Are you a teacher? Or a governor? Or have children at school? Then you need to know that the popular Digimap for Schools service has been updated to include over five million photos of Great Britain.
The fantastic online service already brings geography to life, with OS maps past and present, aerial photography and more. The new photos are supplied by Geograph and are set to enhance the classroom experience of discovering and exploring the country.
Geograph started in 2005 with the aim to capture a photograph for every 1km grid square in the country. Every week thousands of photos are added to the Geograph website, and over the last 10 years the number of photos contributed has grown to in excess of five million. Geograph is the most detailed crowd-sourced photographic record of the country. All of the photos are moderated by volunteers and geolocated as precisely as possible. Contributors provide photos under ‘Creative Commons’ terms that permit free use for education and add keywords about their photographs.

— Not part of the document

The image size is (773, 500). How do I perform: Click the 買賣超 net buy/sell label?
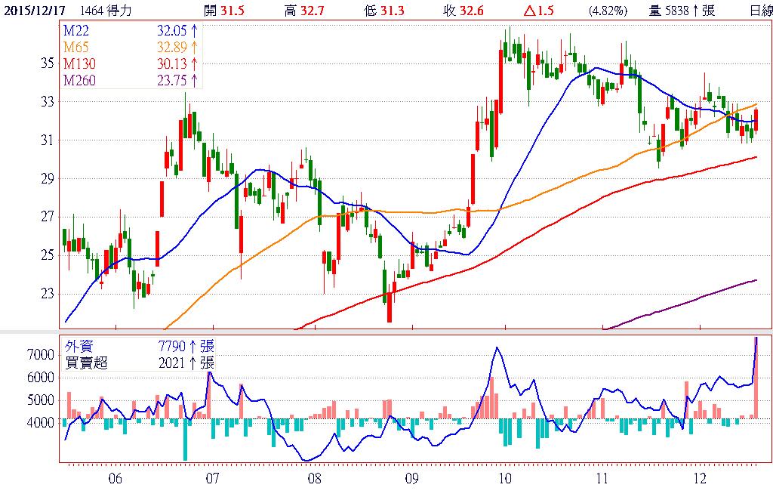[86, 363]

Dr Paula Owens, freelance consultant, author and trainer specialising in primary geography and sustainability has created some fabulous learning resources providing teachers ideas on how to make the most of this new addition, said: “Geograph brings maps to life by linking its amazing and diverse catalogue of photographs to specific locations. It’s a lot of fun, and very engaging for learners to be able to explore Great Britain in a new way.’’
Digimap for Schools
Over a third of all secondary schools currently use Digimap for Schools which is most commonly used in geography. Developed by EDINA at the University of Edinburgh, the key resource ensures that teachers and students can access the Ordnance Survey maps as defined in the National Curriculum. As well as the incredible detailed OS MasterMap data, there is our famous OS Explorer mapping at 1:25,000 scale, which is ideal for outdoor activities and there are historic map layers, extending its potential for use in schools across a wider spectrum of the national curriculum.
The historic maps, scanned to high resolution by the National Library of Scotland, are from the 1890s and 1950s and cover the whole of Great Britain. Teachers and pupils can overlay the historic maps over current mapping and compare changes in the landscape.
The Digimaps for Schools website also has a huge bank of resources across the key stages to help teachers bring geography to life. The team have recently added a new set of resources for the historic maps layer, with exercises for students ranging from spot the difference between the old and new maps to asking pupils to identify road bridges and by-passes and describe the economic and social benefits.